I just closed some covered calls I wrote March 21, where were covering about an eighth of my overall position.
Price slips can be useful:
I managed to get 57.5% of the maximum possible profit in 14.8% of the maximum possible elapsed time.
It’s hard to say what the capital at risk was…nothing, in one sense, since I’d have sold the backing stock at that price anyway given the opportunity.
(strike plus premium would have been a forced exit at net $567513 = $378.34 per B).
But for a sense of scale, the realized profit was 5.1% of today’s price, managed in 45 days.
So the optimistic view is an annualized rate of return of 41.6%/yr.
Pretty good for getting paid to do something I would have done anyway.
In case anybody is interested, the calls were January 2023 $350 strike, sold for $28.342 when the stock was at $349.80.
That block of stock is no longer “covered”. So I might get a chance to do it all over again if the price rises again then falls again.
I too covered some of my Jan23 340s on Monday. I was selling a little earlier so I was only able to secure about 40% of the premium but that’s in less than 60 days of holding them. Maybe I can sell some again on a run up. All are in tax free accounts so that makes it easier.
There was about $14 of premium left in them but every $1 drop in stock price only equates to roughly $0.50 drop in option premium. A drop in stock price to $300 (bottom quartile of p/b) would yield less than $7 of additional premium. There just didn’t seem to be much left in them other than waiting for the time premium to slowly burn off. I would rather have flexibility.
My various flavors of tea leaves put year end IV somewhere in the 370-380 range now. I’m happy to wait until there are attractive all in covered calls available in that range. Or maybe the price will keep dropping and leaps become attractive again when the June24s become available this month. Getting more difficult with rates rising.
I was pondering this myself recently, thinking that it’s time to close this covered call because of its large gain in 1 1/2 months.
If you can make over half the return in well under half the time, I concluded it was OK to close them, even if they have more money to go.
My test for when to close cash-backed puts I’ve written is simple:
if the maximum remaining rate of return till expiry is below a low uninteresting threshold, close it. Maybe 6-7%/year, whatever.
In that situation you’re doing it purely for the income, and you have downside exposure, so it makes sense not to have money committed if it isn’t worthwhile.
When writing covered calls this time I did the same thing, but it’s not really the same situation.
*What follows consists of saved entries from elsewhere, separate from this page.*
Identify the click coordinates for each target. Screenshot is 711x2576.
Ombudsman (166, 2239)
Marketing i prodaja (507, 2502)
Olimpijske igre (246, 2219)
The remaining rate of return is now pretty low, but expressed as a percentage of what, exactly?
I don’t really have any capital at risk in the position. I have my BRK longs, but I’d have those one way or another.
I might get forced to sell them at a high price, but I’d sell them if offered that price anyway.
So, I suppose there is a case to be said for letting it ride. A low return is better than no return.
The best argument for closing them is this: if the stock price rebounds, those mark-to-market profits disappear for a while.
So you might as well take what’s on offer. If the stock price rises, you can repeat the whole process again.
If you don’t close them, then you don’t have that block of “uncovered” stock against which to write covered calls the next time the price seems temporarily rich.
This reasoning makes some implicit assumptions about the likely price trajectories for the remainder of the year.
The assumptions don’t have to be right, but picking what to do does requiring picking what you think is a bit more likely.
Unlike the short puts scenario, which can be decided with a simple calculation.
I got half the profit. I could have got all the profit. So was closing them the smart thing to do?
Only if the stock price rebounds in a fairly modest time frame. Who knows?
I guess both keeping them and closing them early both make sense.
I was thinking about writing puts on BRK/B now for example write puts strike 310 expiration jan 2023 its about 20.
If i get exercise the purchase price will be 290 almost 1.26 bv (an excellent price), if not I get a 6.9% for 8 months (10.35% annualized).
Seems reasonable to me (thanks for the suggestion), although I haven’t yet studied the option chain to pick an “optimal” strike&expiration, which can be subjective.
The return would perhaps keep up with inflation, and the alternative is owning BRK at a good price which is fine.
I have cash sitting around, so might do “halfsies” (my favorite strategy when in a quandry): sell some BRK puts assuming this vol continues, but keep some cash on hand for bargain hunting later. Somewhat more adventurous would be selling puts on QQQE.